> [課題内容]
1. インタビュー抜粋の「松本:現在どのような事業を行っているのか、自己紹介をお願いします。」から「を馳せて脚本を作っています。」までの部分を、「吉田松陰」を「坂本龍馬」に差し替えて書き出してもらえますか？
2. 次の(a)〜(c)はインタビュー抜粋の内容と合っていますか？それぞれ「はい」か「いいえ」で答え、決め手となる本文の言葉をそのまま引用してください。
(a) 菅沼さんは熱血天使に所属して10年目である。
(b) ジャンヌダルクを扱った演劇の際、劇団員は1か月ほどフランスに滞在した。
(c) 国分寺市のイベントで演じた脚本は座長が書いたものである。
3. インタビュー抜粋によると、これまでで最も大きい公演には何人ほどが来場しましたか？

> [インタビュー抜粋]
○ ○ ○ ○
松本:現在どのような事業を行っているのか、自己紹介をお願いします。

菅沼:日本志コミュニティ協会は、すべての人に志をという理念で活動しており、劇団熱血天使では歴史上の偉人と呼ばれる人たちを題材にした演劇を行っています。例えば、吉田松陰さんなど、教科書での説明が簡単に終わってしまうような人物にスポットを当て、実際に偉人が育った土地へ出向き、偉人に思いを馳せて脚本を作っています。

「歴史×演劇×地域」をテーマにして、演劇を通して地域を考え、そして、日本の未来を創造していく一助になれればという思いで活動しています。熱血天使という名前の由来は諸説ありますが、激しく生きた偉人たちの生涯を扱っているので「熱血」であり、その偉人たちは世の中を救ったということで「天使」、併せて「熱血天使」という言葉を使っています。

 

「演じる役に思いを馳せる」

松本:これまでどのような役を演じてきましたか?

菅沼:私たち熱血天使の劇団員は基本的に喋ることが専門で、本公演という大きな舞台のときは外部から客演さんをお呼びして、規模が大きい演劇に仕上げていきます。これまでで最も大きい講演だと、1,800人ほど来場いただき、小劇場と呼ばれている世界ではお客さんが入っているほうだと思います。私は熱血天使に所属して10年目で、これまでに24役ほどやらせていただき、中でもジャンヌダルクは大役でした。演じる役に思いを馳せることを大切にしているため、ジャンヌダルクを扱った演劇の際は、劇団員で10日間ほどフランスへ行き、ジャンヌダルクの史跡を巡りました。

 

「行政からの依頼もある」

松本:舞台の準備期間や予算、どのようなところから依頼が来るのか教えてください。

菅沼:舞台の準備期間は様々で、短期間もあれば、1年以上かけて準備するものもあります。先日、国分寺市の再開発で駅直結のホールが完成し、そこで国分寺の歴史を扱ったイベントを実施してほしいと依頼がありました。歴史研究家の方が手掛けた脚本を私と座長の2人芝居で演じるというもので、国分寺に伝わる悲恋の遊女の話などをやらせていただきました。このようの行政からのご依頼はある程度の予算をいただけるのですが、自主興行となるとお金も時間もかかる傾向にあります。
○ ○ ○ ○
> [データ]
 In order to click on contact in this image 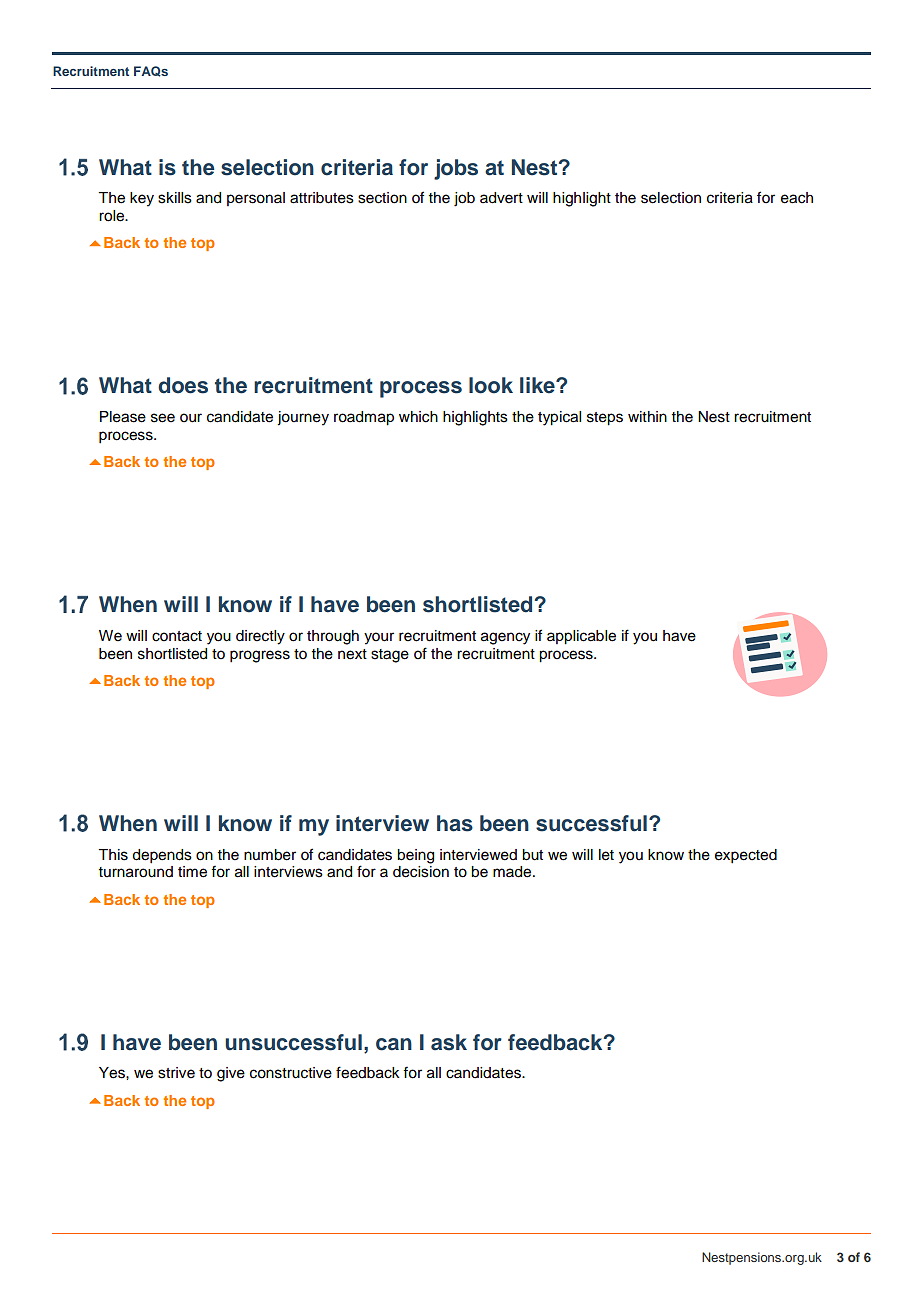, I will do `click(177, 636)`.
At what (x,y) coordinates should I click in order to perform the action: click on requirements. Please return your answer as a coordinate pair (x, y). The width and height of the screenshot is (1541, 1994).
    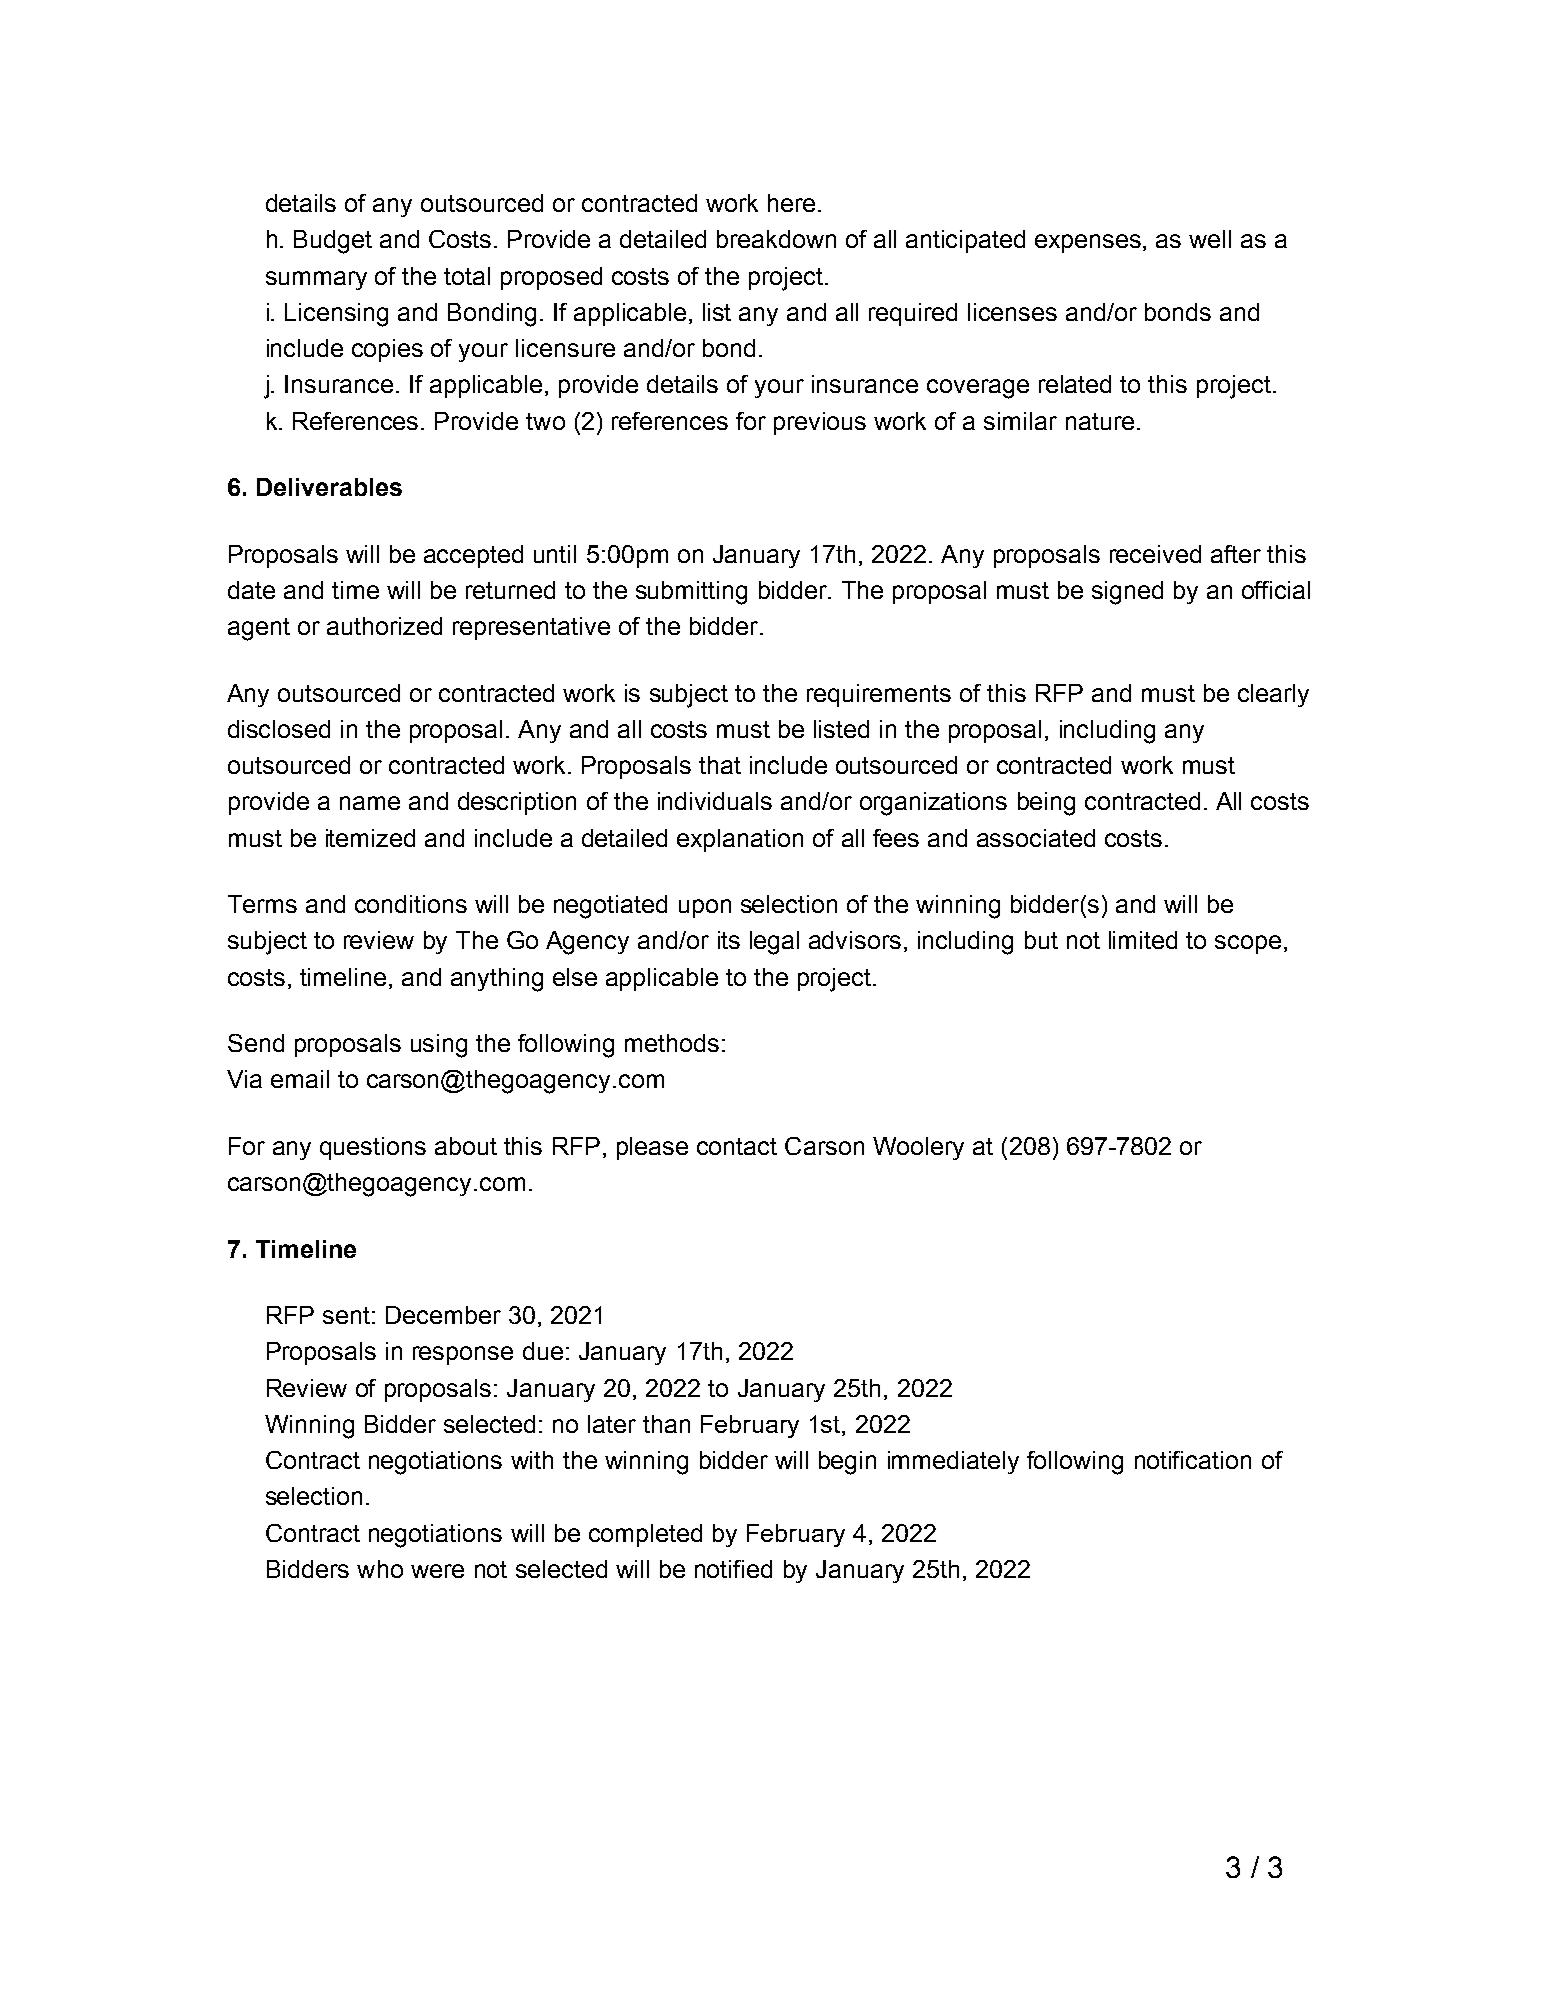
    Looking at the image, I should click on (879, 695).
○ ○ ○ ○
> [解答]
1.
松本:現在どのような事業を行っているのか、自己紹介をお願いします。

菅沼:日本志コミュニティ協会は、すべての人に志をという理念で活動しており、劇団熱血天使では歴史上の偉人と呼ばれる人たちを題材にした演劇を行っています。例えば、坂本龍馬さんなど、教科書での説明が簡単に終わってしまうような人物にスポットを当て、実際に偉人が育った土地へ出向き、偉人に思いを馳せて脚本を作っています。

2.
(a) はい。「私は熱血天使に所属して10年目で」
(b) いいえ。「劇団員で10日間ほどフランスへ行き」
(c) いいえ。「歴史研究家の方が手掛けた脚本を私と座長の2人芝居で演じる」

3. 1,800人ほど。